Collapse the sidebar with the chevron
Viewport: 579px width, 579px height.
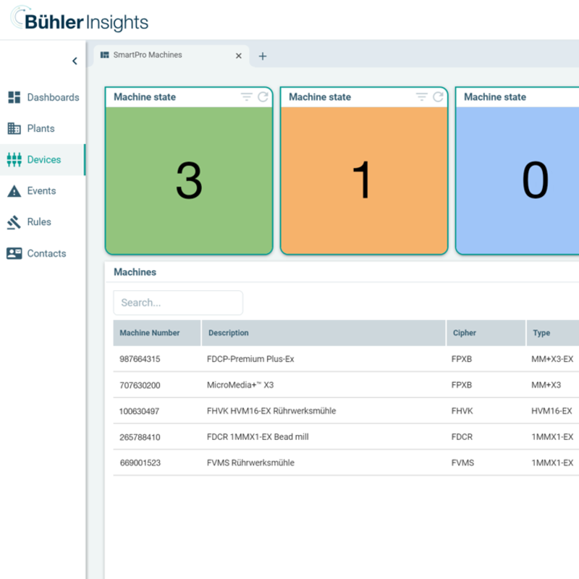click(x=75, y=62)
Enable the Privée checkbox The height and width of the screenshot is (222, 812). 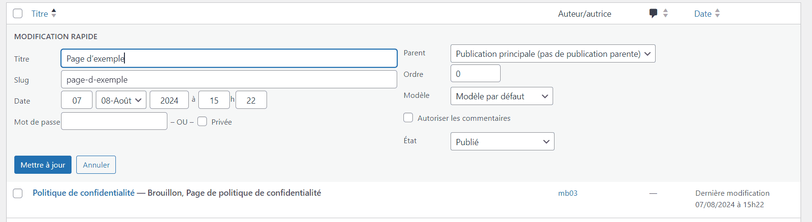coord(202,121)
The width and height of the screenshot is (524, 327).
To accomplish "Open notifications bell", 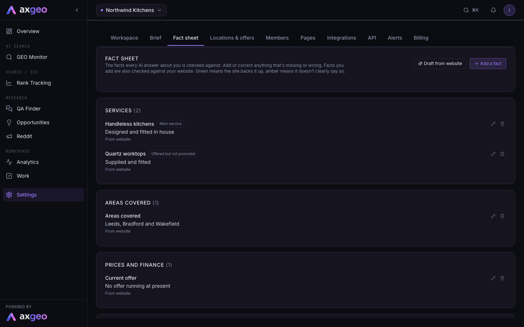I will (493, 10).
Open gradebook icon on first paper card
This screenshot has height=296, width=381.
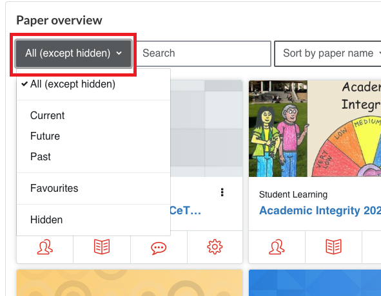point(102,246)
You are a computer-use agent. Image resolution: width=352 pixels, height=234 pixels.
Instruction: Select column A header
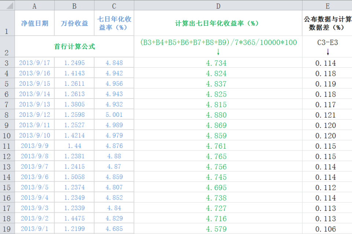[34, 5]
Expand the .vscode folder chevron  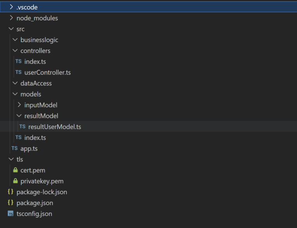coord(11,7)
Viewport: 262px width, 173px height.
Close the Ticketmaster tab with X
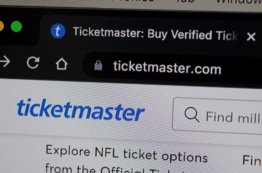click(x=251, y=37)
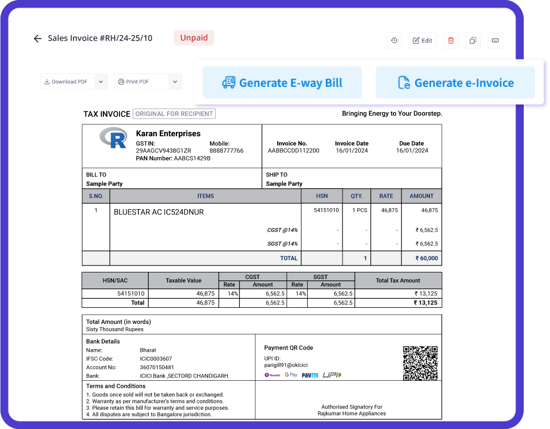
Task: Expand the Print PDF dropdown arrow
Action: click(x=175, y=82)
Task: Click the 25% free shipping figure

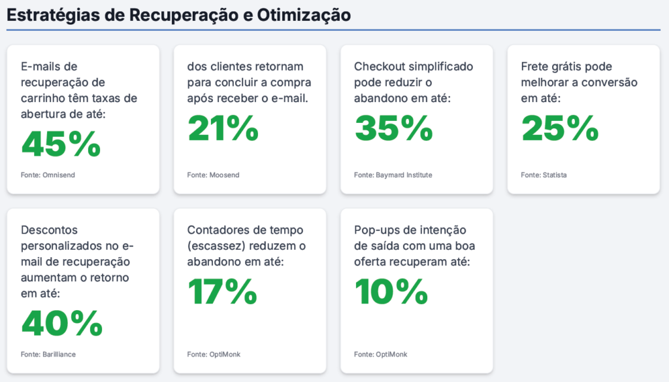Action: tap(560, 128)
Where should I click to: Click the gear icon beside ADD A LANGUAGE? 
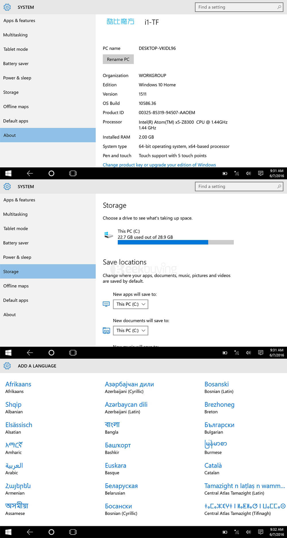(7, 366)
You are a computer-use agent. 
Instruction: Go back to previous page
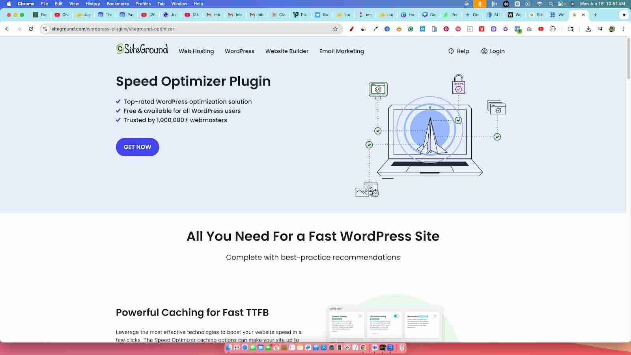click(7, 29)
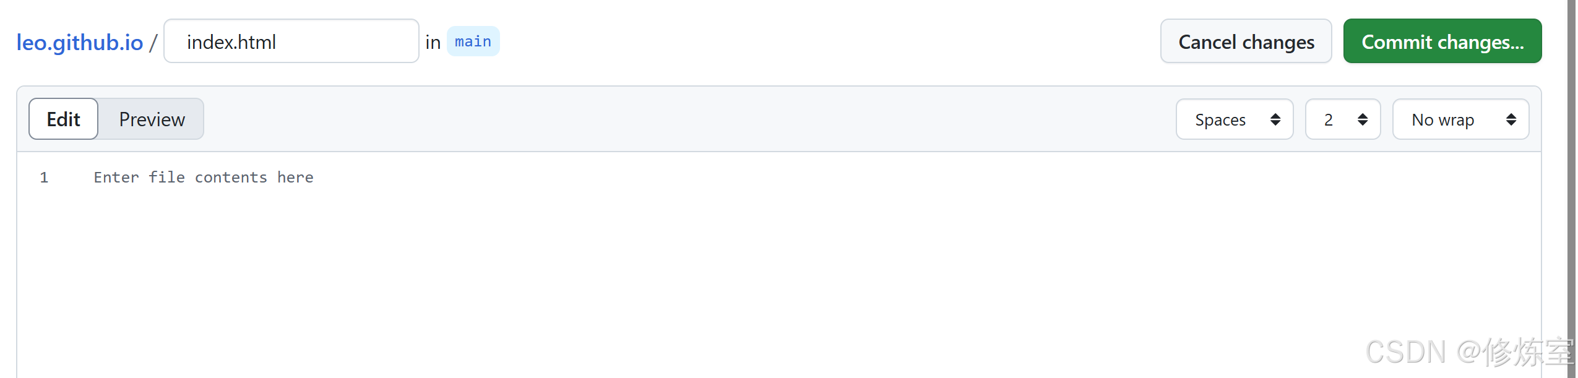Select the main branch label

(473, 41)
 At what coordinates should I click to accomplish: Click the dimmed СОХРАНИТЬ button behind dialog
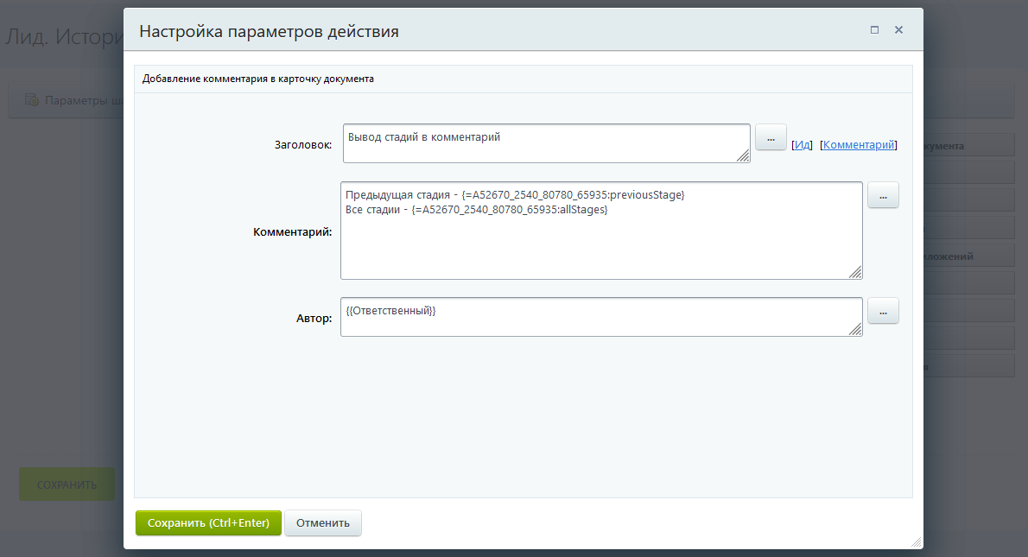pyautogui.click(x=67, y=484)
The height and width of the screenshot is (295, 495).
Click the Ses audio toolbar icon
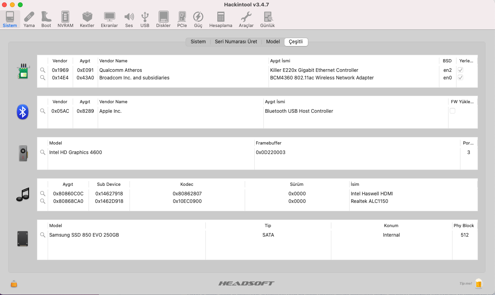pos(129,19)
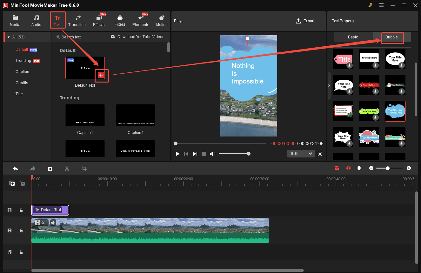The height and width of the screenshot is (273, 421).
Task: Collapse the text library panel chevron
Action: pos(329,86)
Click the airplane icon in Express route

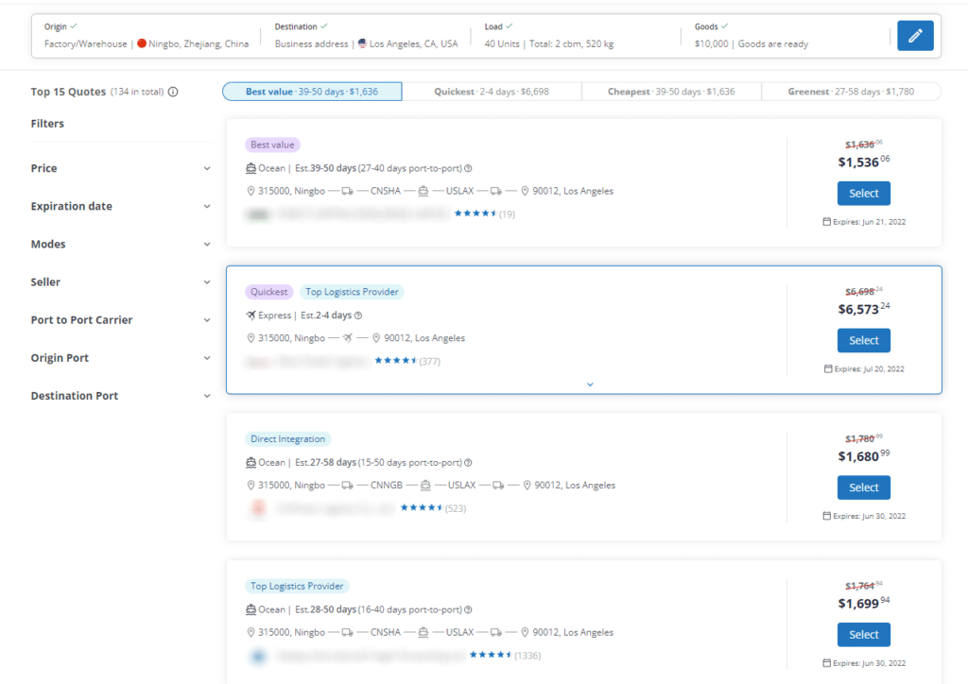click(x=348, y=338)
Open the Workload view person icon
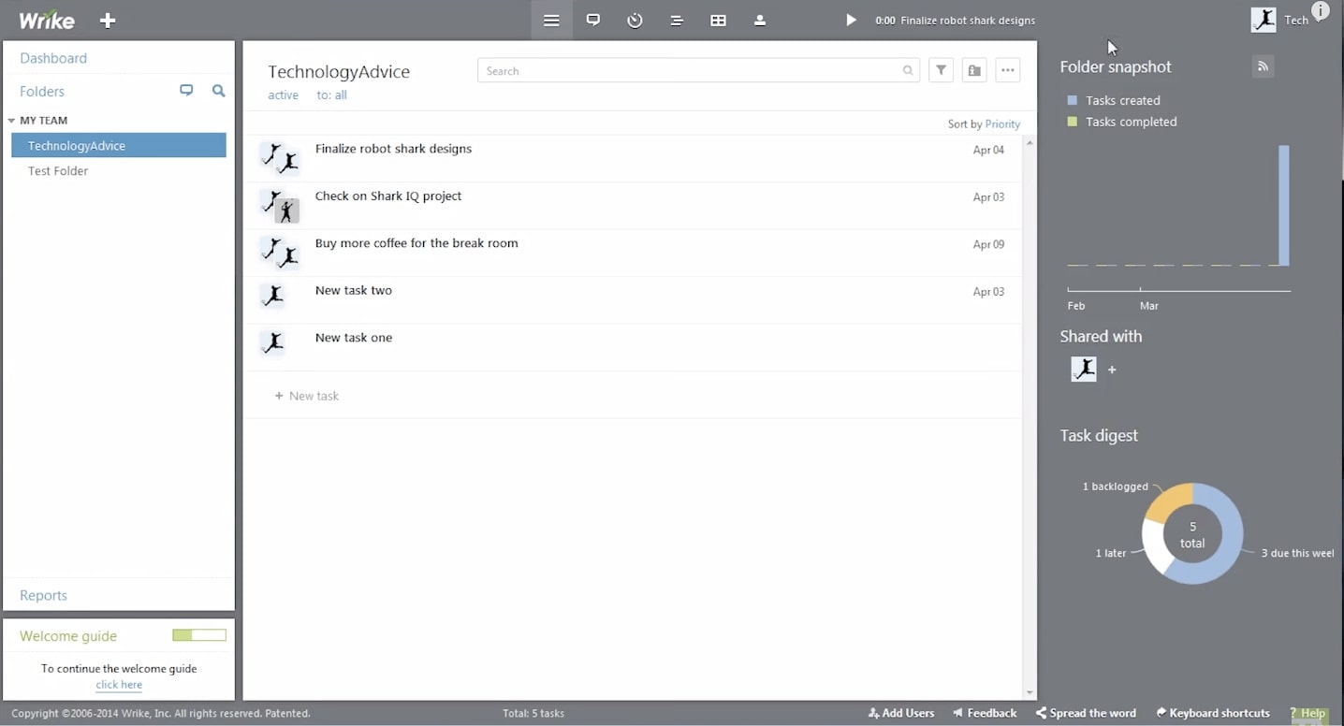This screenshot has height=726, width=1344. [760, 20]
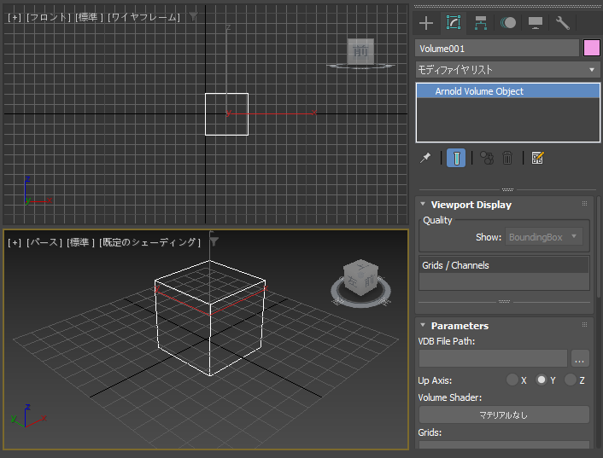The width and height of the screenshot is (603, 458).
Task: Open the Utilities wrench tab
Action: click(x=562, y=23)
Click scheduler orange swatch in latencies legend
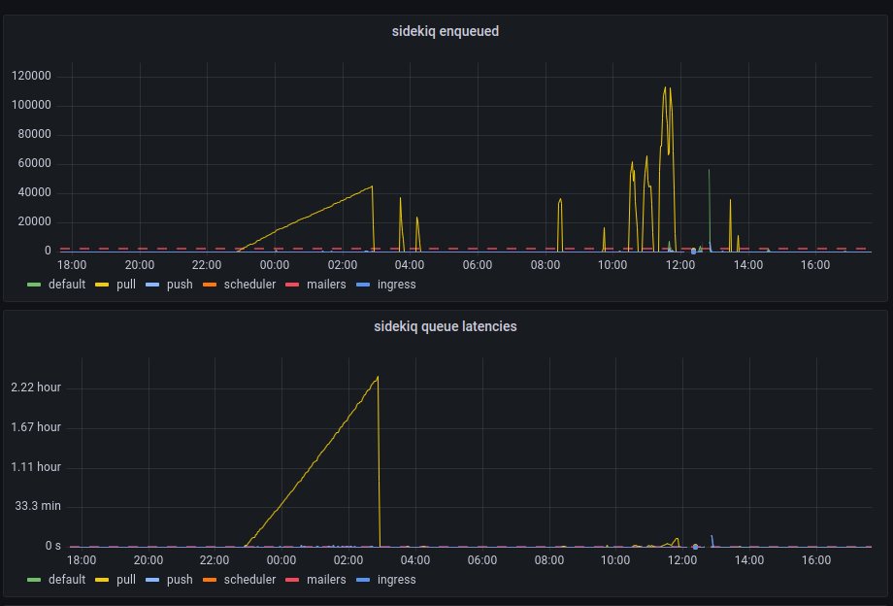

+-------+

Assignment
Each line of the records with the word "computer" in it is to be copied.

Task result
You are a computer-use agent. Image resolution: width=352 pixels, height=234 pixels.
You are a computer-use agent. 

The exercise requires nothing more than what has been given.